[Opening Dataset records section]

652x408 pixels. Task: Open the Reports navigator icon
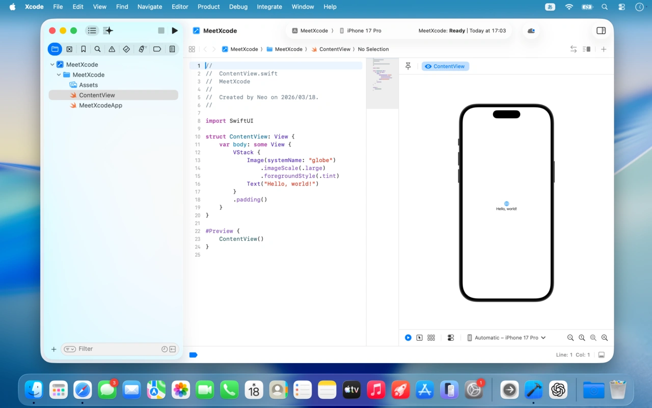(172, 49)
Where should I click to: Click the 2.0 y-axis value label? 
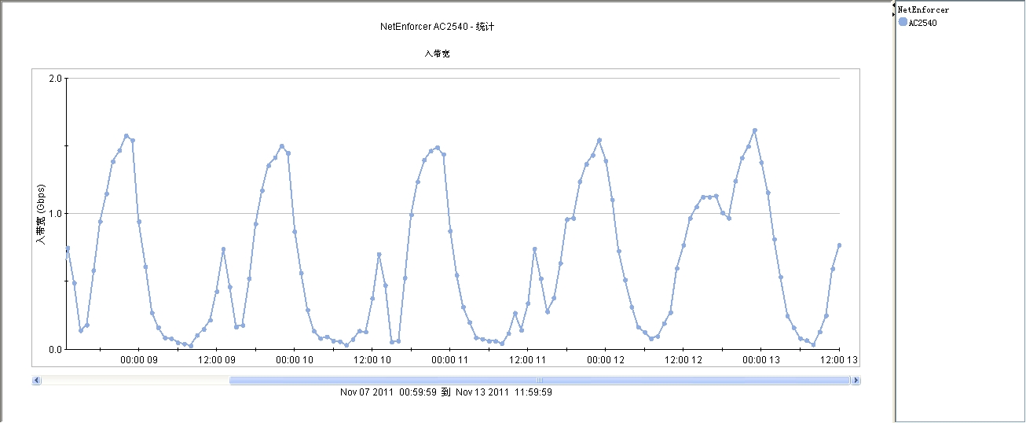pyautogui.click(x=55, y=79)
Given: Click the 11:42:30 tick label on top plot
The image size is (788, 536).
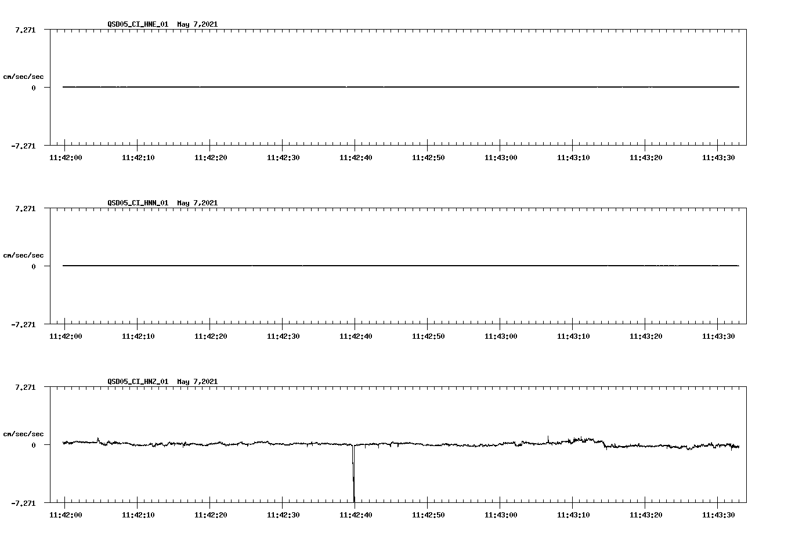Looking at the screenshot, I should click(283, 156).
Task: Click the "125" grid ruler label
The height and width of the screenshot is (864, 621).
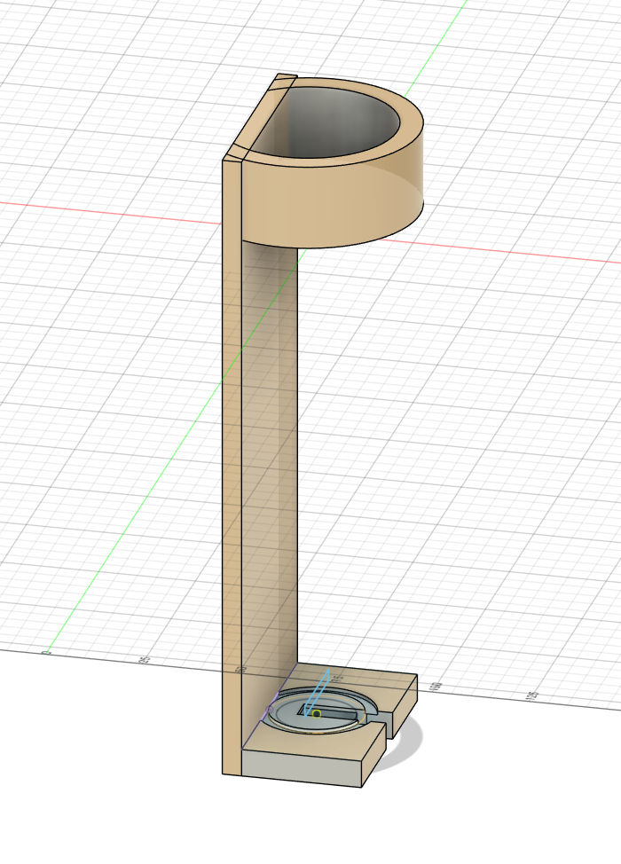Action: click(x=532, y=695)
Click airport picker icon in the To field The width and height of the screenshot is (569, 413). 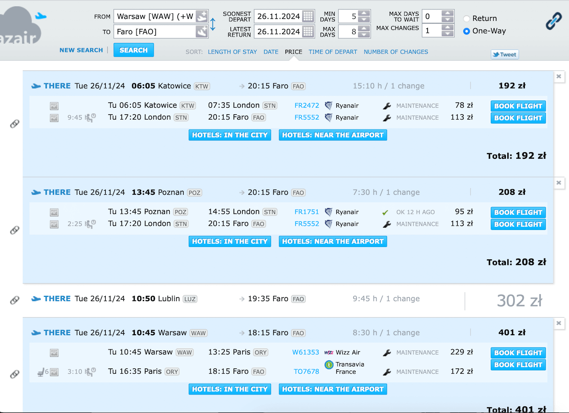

[Closing Dataset records section]

Task instructions | Print every entry above again without changing a word, and omit the pictures.

Reply to the exercise |
652x408 pixels. Task: Open the Reports navigator icon
(172, 49)
Where should I click to: Click the 2.0 y-axis value label? 
pyautogui.click(x=55, y=79)
Given: Click the 11:42:30 tick label on top plot
The image size is (788, 536).
Looking at the screenshot, I should click(283, 156).
Task: Click the "125" grid ruler label
The height and width of the screenshot is (864, 621).
Action: click(x=532, y=695)
Click airport picker icon in the To field The width and height of the screenshot is (569, 413). 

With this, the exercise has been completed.